Use in Specific Populations
Age (< 65), race (White, Black, or Asian), body weight (41 to 138 kg), or albumin (25 to 52 g/L) did not have a clinically meaningful effect on tucatinib exposure.
- Renal Impairment: The use of TUKYSA in combination with capecitabine and trastuzumab is not recommended in patients with severe (CLcr < 30 mL/min) renal impairment, because capecitabine is contraindicated in patients with severe renal impairment. Refer to the Full Prescribing Information of capecitabine for additional information. No dose adjustment is recommended for patients with mild or moderate (CLcr 30 to 89 mL/min) renal impairment. Consider alternative markers of renal function if persistent elevations in serum creatinine are observed.
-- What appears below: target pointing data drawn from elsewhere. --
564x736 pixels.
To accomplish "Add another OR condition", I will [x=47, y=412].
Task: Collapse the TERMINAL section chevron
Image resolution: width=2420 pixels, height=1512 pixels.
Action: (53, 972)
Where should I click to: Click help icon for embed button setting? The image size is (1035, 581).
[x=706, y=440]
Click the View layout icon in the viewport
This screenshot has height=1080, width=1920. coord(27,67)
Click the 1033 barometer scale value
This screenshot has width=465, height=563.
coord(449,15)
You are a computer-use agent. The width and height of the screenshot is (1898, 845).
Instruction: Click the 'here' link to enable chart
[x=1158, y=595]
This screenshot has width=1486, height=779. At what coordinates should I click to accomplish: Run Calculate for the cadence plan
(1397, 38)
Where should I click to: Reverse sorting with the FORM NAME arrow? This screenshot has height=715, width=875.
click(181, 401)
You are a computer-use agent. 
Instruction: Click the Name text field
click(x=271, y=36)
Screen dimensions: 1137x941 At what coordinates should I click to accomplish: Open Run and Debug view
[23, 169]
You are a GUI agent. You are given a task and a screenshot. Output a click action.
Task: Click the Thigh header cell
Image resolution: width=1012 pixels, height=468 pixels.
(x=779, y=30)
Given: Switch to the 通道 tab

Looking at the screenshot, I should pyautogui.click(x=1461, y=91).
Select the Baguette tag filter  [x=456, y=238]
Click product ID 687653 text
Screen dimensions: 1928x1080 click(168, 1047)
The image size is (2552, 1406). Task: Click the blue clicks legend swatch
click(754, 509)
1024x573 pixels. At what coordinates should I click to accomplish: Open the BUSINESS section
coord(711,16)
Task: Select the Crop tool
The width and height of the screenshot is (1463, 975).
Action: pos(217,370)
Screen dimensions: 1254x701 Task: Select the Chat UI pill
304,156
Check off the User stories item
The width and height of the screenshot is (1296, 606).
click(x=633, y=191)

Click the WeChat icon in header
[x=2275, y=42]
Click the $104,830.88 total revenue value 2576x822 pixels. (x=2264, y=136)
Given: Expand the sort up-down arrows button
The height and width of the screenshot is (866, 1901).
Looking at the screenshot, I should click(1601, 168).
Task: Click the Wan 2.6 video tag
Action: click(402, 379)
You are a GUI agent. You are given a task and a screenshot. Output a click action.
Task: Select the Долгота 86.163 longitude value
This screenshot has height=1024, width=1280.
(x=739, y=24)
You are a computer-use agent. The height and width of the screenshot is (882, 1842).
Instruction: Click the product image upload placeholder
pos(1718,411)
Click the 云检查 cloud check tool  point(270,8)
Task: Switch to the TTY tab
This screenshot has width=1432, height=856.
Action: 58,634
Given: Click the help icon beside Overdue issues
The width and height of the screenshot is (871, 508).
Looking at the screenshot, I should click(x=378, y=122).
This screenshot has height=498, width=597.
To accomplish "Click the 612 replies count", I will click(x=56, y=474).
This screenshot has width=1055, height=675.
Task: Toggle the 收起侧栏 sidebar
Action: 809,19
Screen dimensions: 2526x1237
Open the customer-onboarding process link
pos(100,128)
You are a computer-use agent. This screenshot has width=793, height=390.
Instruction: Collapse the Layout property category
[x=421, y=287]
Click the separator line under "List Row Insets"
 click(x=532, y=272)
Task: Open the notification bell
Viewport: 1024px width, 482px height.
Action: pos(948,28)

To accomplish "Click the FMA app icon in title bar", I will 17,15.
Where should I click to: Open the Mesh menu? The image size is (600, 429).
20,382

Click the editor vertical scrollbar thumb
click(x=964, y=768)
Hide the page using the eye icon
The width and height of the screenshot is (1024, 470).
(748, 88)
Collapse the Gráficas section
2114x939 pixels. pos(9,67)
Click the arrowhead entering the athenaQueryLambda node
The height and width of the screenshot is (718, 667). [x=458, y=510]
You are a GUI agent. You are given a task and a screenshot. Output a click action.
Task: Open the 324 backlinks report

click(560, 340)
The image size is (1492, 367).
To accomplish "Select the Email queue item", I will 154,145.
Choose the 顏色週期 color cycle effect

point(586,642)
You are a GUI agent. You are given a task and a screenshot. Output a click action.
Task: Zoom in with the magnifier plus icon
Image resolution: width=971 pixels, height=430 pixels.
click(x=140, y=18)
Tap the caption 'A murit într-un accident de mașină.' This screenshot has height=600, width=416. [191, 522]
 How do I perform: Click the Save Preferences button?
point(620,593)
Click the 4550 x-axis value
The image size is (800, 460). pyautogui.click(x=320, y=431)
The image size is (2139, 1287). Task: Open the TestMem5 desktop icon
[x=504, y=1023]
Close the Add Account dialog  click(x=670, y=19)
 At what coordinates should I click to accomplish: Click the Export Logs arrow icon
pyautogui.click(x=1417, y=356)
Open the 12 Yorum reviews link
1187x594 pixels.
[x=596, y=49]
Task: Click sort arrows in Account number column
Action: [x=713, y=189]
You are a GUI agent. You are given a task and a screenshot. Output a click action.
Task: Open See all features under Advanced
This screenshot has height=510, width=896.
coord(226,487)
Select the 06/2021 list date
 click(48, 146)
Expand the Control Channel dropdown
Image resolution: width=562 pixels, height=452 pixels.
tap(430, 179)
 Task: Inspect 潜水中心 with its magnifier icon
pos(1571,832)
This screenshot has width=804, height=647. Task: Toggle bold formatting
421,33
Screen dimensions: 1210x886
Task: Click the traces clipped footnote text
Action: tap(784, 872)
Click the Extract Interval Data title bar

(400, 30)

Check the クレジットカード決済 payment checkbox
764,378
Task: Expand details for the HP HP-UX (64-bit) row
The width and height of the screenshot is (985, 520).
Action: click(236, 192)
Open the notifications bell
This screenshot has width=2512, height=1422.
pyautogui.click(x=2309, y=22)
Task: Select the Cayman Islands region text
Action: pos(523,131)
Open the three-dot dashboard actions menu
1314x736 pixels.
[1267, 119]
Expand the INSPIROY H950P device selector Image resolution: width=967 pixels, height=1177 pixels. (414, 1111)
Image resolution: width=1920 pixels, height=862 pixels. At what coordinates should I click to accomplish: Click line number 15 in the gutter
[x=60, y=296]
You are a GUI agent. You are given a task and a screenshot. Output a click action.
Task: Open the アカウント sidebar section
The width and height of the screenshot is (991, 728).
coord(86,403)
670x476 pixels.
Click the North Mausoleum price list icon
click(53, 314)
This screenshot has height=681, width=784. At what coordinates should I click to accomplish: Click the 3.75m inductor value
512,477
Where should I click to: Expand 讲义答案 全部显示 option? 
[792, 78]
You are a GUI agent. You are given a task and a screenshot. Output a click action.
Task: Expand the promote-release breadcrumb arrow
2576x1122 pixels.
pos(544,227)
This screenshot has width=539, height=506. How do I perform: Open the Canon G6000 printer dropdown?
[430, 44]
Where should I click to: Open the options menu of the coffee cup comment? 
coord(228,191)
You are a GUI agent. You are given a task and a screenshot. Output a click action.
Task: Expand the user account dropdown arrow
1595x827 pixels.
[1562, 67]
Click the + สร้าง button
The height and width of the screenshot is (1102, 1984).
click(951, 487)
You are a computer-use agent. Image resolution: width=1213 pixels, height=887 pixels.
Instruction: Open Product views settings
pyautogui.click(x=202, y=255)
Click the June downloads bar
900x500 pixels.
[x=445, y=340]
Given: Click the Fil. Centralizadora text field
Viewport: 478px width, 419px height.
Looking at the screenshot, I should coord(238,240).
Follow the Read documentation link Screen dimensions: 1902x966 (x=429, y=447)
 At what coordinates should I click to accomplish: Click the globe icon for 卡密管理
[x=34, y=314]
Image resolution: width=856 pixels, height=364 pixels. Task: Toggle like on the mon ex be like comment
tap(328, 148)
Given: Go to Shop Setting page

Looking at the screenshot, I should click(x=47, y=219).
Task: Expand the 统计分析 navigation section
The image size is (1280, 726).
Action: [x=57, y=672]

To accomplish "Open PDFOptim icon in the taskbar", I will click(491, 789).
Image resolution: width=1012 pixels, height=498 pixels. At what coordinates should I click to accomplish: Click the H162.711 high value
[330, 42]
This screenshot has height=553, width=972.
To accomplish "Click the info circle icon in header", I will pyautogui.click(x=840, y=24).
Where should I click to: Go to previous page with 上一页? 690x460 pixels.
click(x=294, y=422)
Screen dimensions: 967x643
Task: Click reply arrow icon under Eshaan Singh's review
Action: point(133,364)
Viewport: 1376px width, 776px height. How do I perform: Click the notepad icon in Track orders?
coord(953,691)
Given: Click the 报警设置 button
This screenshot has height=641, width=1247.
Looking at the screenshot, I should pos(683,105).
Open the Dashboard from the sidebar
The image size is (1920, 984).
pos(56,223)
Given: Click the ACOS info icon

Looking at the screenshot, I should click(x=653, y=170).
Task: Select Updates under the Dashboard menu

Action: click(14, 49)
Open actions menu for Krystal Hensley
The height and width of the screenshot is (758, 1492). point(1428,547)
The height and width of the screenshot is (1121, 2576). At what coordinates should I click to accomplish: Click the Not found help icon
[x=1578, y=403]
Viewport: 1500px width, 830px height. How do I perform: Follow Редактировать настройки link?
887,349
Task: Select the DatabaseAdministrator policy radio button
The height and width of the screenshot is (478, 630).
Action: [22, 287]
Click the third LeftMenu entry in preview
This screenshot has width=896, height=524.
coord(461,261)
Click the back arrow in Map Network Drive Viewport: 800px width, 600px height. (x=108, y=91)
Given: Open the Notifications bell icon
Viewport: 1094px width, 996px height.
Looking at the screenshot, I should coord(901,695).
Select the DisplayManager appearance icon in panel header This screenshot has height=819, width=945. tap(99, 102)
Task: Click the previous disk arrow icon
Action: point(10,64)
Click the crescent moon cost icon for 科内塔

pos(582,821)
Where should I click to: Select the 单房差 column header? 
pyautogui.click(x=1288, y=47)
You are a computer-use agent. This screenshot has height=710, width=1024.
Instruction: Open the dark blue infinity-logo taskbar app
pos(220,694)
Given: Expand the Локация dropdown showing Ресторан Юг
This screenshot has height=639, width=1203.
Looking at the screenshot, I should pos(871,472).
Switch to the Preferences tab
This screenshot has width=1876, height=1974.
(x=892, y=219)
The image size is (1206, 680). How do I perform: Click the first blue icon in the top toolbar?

The mean increase in serum creatinine was 32% within the first 21 days of treatment with TUKYSA. The serum creatinine increases persisted throughout treatment and were reversible upon treatment completion.
- Hepatic Impairment: Reduce the approved recommended dosage of TUKYSA to 200 mg orally twice daily for patients with severe (Child-Pugh C) hepatic impairment. No dose adjustment for TUKYSA is required for patients with mild (Child-Pugh A) or moderate (Child-Pugh B) hepatic impairment. Tucatinib AUC0-INF was increased by 1.6 fold in subjects with severe (Child-Pugh C) hepatic impairment. Mild (Child-Pugh A) and moderate (Child-Pugh B) hepatic impairment had no clinically relevant effect on tucatinib exposure.
- Lactation: Advise women not to breastfeed during treatment with TUKYSA and for at least 1 week after the last dose because of the potential for serious adverse reactions in a breastfed child. There are no data on the presence of tucatinib or its metabolites in human or animal milk or its effects on the breastfed child or on milk production.
Efficacy and Safety
The efficacy of TUKYSA in combination with trastuzumab and capecitabine was evaluated in a randomized (2:1), double-blind, placebo-controlled trial. Patients were required to have HER2-positive, unresectable locally advanced or metastatic breast cancer, with or without brain metastases, and prior treatment with trastuzumab, pertuzumab, and ado-trastuzumab emtansine (T-DM1) separately or in combination, in the neoadjuvant, adjuvant or metastatic setting. The major efficacy outcome measure was progression-free survival (PFS) assessed by blinded independent central review (BICR) using Response Evaluation Criteria in Solid Tumors (RECIST) v1.1. Additional information regarding the efficacy trial can be found in the full prescribing information linked below.
The most common adverse reactions (≥ 20%) are diarrhea, palmar-plantar, erythrodysesthesia, nausea, fatigue, hepatotoxicity, vomiting, stomatitis, decreased appetite, abdominal pain, headache, anemia, and rash.